Top of INPUT DATA

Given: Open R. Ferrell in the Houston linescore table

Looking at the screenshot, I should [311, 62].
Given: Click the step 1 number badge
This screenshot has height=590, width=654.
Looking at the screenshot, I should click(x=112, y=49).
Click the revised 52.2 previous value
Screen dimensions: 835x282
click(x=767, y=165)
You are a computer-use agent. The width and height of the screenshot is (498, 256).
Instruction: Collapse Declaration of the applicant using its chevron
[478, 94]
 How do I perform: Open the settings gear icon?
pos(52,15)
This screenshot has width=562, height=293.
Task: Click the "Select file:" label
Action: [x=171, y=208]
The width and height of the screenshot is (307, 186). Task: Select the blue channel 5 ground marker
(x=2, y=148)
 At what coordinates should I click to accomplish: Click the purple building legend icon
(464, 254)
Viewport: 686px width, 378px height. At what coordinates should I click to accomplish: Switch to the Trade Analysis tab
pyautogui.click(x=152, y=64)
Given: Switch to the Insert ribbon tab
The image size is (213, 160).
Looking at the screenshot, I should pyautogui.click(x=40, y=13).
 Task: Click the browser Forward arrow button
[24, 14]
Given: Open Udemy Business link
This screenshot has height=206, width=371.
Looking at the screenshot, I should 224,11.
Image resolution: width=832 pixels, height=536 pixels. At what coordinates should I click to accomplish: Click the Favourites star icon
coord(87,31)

Bottom of INPUT DATA
Top of INPUT DATA

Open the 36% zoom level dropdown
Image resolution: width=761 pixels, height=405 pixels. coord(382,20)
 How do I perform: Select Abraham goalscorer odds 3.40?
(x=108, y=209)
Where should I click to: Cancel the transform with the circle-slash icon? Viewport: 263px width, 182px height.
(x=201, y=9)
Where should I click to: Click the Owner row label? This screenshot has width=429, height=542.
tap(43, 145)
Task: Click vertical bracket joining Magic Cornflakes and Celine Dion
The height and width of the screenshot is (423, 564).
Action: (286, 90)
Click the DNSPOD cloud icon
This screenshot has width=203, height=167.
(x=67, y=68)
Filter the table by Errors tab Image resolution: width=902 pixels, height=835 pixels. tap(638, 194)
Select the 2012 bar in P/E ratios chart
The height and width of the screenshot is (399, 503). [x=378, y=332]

Bottom of INPUT DATA
Top of INPUT DATA

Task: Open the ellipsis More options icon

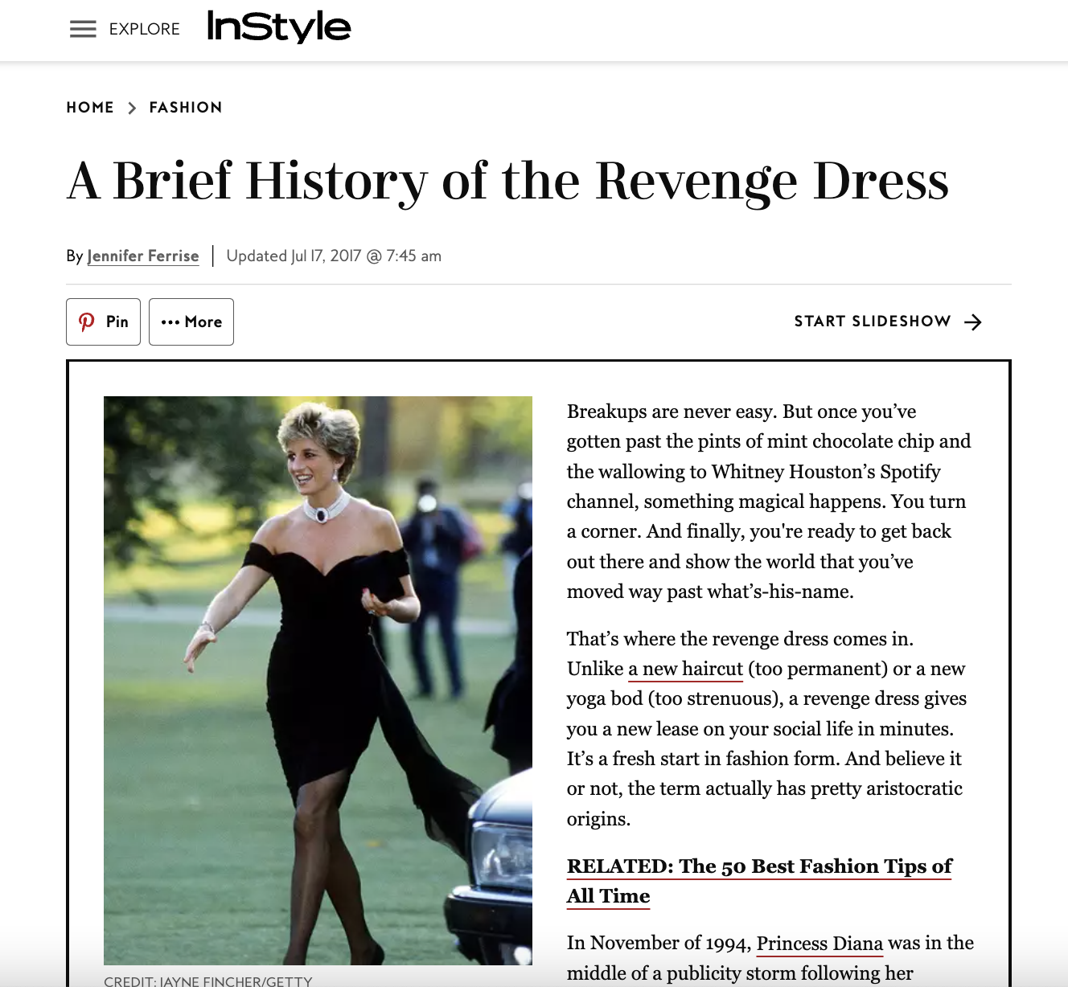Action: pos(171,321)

Bottom of INPUT DATA

■ **EXERCISE DETAILS**
Using the data above, print exactly the lines from the line that contains "Task: Click vertical" through the line that contains "Filter the table", with both included.

■ **WRITTEN RESPONSE**
Task: Click vertical bracket joining Magic Cornflakes and Celine Dion
The height and width of the screenshot is (423, 564).
Action: (286, 90)
Click the DNSPOD cloud icon
This screenshot has width=203, height=167.
(x=67, y=68)
Filter the table by Errors tab Image resolution: width=902 pixels, height=835 pixels. tap(638, 194)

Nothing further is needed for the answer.